Kurdischer Flüchtling gewinnt wichtigen australischen Literaturpreis
Dass ein Schriftsteller einen Literaturpreis nicht persönlich entgegennehmen kann, kommt schon mal vor. Doch bei Behrouz Boochani sind es keine StarAllüren.
Das Wichtigste in Kürze
- Ein kurdischer Flüchtling erhält einen wichtigen Literaturpreis.
- Da er aber in einem «Auffanglager» lebt, kann er den Preis nicht annehmen.
- Der Autor spricht von einer barbarischen Politik Australiens.

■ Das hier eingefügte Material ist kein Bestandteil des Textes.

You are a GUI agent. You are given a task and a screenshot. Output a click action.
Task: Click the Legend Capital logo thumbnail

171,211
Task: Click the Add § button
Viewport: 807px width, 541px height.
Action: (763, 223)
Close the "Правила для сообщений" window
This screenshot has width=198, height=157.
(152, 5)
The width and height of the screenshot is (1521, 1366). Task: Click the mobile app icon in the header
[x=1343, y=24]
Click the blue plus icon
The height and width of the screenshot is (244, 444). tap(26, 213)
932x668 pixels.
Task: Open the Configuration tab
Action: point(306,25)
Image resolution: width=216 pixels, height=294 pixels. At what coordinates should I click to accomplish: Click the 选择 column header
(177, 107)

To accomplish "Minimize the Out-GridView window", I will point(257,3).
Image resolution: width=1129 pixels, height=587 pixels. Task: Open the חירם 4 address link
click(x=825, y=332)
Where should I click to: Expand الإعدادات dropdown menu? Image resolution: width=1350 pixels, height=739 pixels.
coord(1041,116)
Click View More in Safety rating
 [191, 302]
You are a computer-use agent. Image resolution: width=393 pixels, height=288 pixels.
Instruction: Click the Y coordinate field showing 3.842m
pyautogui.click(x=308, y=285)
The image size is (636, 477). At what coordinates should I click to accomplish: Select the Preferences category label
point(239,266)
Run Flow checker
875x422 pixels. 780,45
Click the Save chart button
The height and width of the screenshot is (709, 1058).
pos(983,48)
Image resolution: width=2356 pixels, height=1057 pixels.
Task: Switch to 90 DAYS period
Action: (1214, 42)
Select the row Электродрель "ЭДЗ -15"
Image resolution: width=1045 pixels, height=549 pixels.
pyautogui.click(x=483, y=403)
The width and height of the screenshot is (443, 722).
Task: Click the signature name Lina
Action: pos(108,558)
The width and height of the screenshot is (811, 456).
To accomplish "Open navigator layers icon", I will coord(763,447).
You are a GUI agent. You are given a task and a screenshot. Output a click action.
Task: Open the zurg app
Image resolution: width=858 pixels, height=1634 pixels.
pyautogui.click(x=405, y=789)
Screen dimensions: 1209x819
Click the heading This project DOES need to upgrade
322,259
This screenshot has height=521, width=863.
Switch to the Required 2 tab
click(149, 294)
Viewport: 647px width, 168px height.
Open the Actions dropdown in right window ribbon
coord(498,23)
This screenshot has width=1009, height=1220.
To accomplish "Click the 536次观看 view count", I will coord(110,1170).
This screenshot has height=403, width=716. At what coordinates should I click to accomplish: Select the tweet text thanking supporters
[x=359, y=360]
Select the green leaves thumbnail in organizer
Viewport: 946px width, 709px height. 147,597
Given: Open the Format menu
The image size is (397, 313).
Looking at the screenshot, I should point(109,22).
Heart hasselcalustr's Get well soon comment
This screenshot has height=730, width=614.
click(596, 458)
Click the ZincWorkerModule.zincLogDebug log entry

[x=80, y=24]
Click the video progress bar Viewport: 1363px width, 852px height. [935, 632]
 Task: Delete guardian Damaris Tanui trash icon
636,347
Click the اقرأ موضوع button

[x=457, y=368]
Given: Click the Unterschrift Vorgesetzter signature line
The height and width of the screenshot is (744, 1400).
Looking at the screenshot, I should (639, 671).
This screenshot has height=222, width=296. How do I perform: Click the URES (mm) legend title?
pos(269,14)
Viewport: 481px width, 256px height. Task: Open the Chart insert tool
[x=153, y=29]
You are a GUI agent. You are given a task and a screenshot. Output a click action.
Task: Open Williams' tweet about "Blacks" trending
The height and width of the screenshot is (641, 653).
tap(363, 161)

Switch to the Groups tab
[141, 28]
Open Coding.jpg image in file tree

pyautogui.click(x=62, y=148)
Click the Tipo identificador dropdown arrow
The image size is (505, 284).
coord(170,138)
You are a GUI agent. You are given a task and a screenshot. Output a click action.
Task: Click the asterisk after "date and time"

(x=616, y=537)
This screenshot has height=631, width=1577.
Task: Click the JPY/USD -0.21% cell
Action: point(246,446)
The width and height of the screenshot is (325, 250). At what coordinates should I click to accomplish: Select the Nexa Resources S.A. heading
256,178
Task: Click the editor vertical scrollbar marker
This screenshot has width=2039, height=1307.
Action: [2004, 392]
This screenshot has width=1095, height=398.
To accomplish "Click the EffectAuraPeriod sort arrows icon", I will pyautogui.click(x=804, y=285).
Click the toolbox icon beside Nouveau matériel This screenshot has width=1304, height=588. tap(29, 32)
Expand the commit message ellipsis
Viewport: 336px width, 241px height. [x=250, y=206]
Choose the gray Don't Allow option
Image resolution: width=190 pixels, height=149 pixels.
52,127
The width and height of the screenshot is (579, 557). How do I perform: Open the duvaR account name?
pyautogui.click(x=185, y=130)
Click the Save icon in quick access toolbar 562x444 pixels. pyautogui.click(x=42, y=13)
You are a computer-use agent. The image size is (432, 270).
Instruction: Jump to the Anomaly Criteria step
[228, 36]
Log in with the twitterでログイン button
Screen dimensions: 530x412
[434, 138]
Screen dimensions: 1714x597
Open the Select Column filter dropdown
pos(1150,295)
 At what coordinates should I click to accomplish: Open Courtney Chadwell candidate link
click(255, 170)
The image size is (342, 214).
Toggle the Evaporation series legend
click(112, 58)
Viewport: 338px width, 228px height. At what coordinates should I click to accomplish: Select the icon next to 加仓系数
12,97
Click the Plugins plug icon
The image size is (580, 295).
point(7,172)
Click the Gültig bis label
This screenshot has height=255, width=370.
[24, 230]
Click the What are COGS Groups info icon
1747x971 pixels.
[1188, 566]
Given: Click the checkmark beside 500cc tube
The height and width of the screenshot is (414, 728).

Einer der wichtigsten australischen Literaturpreise geht in diesem Jahr an einen kurdischen Flüchtling, der seit Jahren auf einer abgelegenen Pazifik-Insel ausharren muss. Der iranische Kurde Behrouz Boochani bekam am Donnerstag in Melbourne den Literaturpreis des Bundesstaats Victoria zugesprochen. Die Auszeichnung ist mit 100 000 australischen Dollar (etwa 63 500 Euro) dotiert. Boochani konnte sie nicht selber entgegennehmen. Er darf die Insel Manus, wo er seit 2013 lebt, nicht verlassen.
Australia's system of torture and death has multiple sites onshore and offshore. Sadly, another victim in Villawood, Sydney today. For how many years do you want to kill people in this way?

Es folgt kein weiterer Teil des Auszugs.